The Current Recession: More Than Just ‘Average’
By Michael Panzner on January 13, 2009 | More Posts By Michael Panzner | Author's Website
Since 1854, the average length of a U.S. recession has been 17 months from peak to trough, according to the National Bureau of Economic Research. That doesn’t tell the whole story, however. Over those 15 decades, the shortest downturn lasted for seven months, while the longest, from October 1973 to March 1879, was 65 months long (the Great Depression actually came in second at 43 months).
Given what got us here this time around — including the bursting of the biggest credit and real estate bubbles in history — and the fact that many economic indicators were already in pretty poor shape before the bottom fell out, is it realistic to assume that the current downturn will just be “average” (i.e., last only four more months)?
I don’t think so. And neither does Robert Shiller, the author or the prescient bestseller Irrational Exuberance, who explains his less-than-upbeat rationale in a British Times article entitled “Leading Economist Fears Decade of Weakness in US.”

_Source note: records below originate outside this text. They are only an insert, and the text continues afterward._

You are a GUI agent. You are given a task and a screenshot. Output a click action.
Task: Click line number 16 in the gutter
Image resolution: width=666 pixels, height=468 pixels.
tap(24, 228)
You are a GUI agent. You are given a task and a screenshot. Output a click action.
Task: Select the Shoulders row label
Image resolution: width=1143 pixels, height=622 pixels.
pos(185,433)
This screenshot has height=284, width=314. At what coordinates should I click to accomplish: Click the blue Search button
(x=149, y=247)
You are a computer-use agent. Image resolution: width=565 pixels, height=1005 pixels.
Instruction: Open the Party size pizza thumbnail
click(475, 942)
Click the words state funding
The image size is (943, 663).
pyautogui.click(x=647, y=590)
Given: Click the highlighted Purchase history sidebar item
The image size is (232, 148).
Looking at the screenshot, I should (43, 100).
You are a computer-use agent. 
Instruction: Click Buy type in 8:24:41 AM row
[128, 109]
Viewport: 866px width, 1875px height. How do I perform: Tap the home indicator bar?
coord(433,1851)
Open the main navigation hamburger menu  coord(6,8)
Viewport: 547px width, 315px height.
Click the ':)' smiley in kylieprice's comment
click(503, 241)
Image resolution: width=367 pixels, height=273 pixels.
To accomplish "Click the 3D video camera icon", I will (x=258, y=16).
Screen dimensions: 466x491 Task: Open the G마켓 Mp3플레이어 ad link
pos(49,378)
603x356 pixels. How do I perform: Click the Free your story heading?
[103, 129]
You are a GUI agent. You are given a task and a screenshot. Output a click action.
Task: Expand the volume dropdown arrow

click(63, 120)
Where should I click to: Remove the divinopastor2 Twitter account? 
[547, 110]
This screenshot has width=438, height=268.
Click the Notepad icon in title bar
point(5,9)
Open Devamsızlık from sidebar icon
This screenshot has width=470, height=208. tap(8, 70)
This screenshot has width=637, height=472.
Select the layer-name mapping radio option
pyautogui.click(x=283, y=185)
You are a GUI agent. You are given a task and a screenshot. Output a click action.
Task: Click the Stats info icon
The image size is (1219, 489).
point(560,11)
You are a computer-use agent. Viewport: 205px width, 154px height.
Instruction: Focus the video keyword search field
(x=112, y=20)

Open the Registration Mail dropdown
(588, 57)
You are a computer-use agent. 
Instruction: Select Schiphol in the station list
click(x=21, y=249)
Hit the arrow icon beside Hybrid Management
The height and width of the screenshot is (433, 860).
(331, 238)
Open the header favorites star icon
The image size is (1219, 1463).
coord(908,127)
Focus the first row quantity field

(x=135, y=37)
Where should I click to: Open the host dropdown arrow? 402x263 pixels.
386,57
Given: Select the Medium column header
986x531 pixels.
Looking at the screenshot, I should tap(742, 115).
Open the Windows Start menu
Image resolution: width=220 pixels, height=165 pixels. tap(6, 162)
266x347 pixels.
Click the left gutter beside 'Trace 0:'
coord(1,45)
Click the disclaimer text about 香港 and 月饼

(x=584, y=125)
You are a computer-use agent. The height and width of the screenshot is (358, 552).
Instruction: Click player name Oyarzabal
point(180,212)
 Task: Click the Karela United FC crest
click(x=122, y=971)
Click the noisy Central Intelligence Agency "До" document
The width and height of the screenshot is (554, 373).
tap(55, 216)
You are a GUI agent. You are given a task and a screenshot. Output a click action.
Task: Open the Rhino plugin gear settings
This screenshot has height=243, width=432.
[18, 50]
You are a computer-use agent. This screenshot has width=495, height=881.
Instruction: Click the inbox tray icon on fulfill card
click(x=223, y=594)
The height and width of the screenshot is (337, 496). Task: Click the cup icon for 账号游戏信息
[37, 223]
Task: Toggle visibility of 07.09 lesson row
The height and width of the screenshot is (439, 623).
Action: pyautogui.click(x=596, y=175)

The collapse of the American property market helped to start the downturn
One of the world’s leading economists has given warning that the United States is facing a decade of financial misery, with the number of unemployed Americans set to continue to rise for years.
Robert Shiller, Professor of Economics at Yale University, who predicted the end of the internet bubble seven years ago, said: “We could have many years of a very weak economy. Big recessions are followed by years of weakness and typically unemployment keeps rising.
“To say that this will last years is not a dramatic statement. What is happening now is much worse than 1990. We could be facing a decade of real weakness.
“This is no ordinary recession. There are signs that people see this as a different story. People are talking about a depression, something that we haven’t seen previously.”
Professor Shiller’s comments come as the unemployment rate in America is rising astonishingly fast.
Last week official figures showed that the US lost 524,000 jobs in December, with the overall unemployment rate rising to 7.2 per cent - the highest level for 16 years.
With about 11.1 million people out of a job, the total number of unemployed is about 50 per cent higher than a year ago.
Some economists, such as Kenneth Rogoff, the former chief economist at the International Monetary Fund and now a Professor of Economics at Harvard University, believe that America will be lucky if unemployment peaks at 9 per cent of the workforce and that there is a high chance that it will reach at least 10 per cent.
Professor Shiller, who said that he has talked to the incoming Obama Administration about possible solutions to the housing crisis in the US, took a swipe at the Federal Reserve.
He said: “This recession is by no means mechanical. People have lost a sense of confidence, a sense of trust in institutions and in each other. It is very hard for a central bank to address that by just cutting interest rates.”
Professor Shiller, who has recently published The Subprime Solution - How Today’s Global Financial Crisis Happened, and What to Do About It, also warned that plans to try to limit foreclosures had met with resistance from those who felt “they had paid their mortgages, they had done everything right, but that they are now being taxed for those who did not”.
The housing market in the United States is widely seen as one of the main causes of its economic troubles.
Spurred by low interest rates and initiatives to promote home ownership, residential real estate boomed for a decade.
Professor Shiller, who co-founded the authoritative S&P Case/Shiller home price index, was one of the first to predict that the housing market would slump and that this could bring down financial institutions.
He said: “So far the Government isn’t doing much. [President-elect Barack] Obama has not made any announcement. They do not have anything going. I would have thought that Obama would be receptive [to a rescue plan to stem the rate of foreclosures].”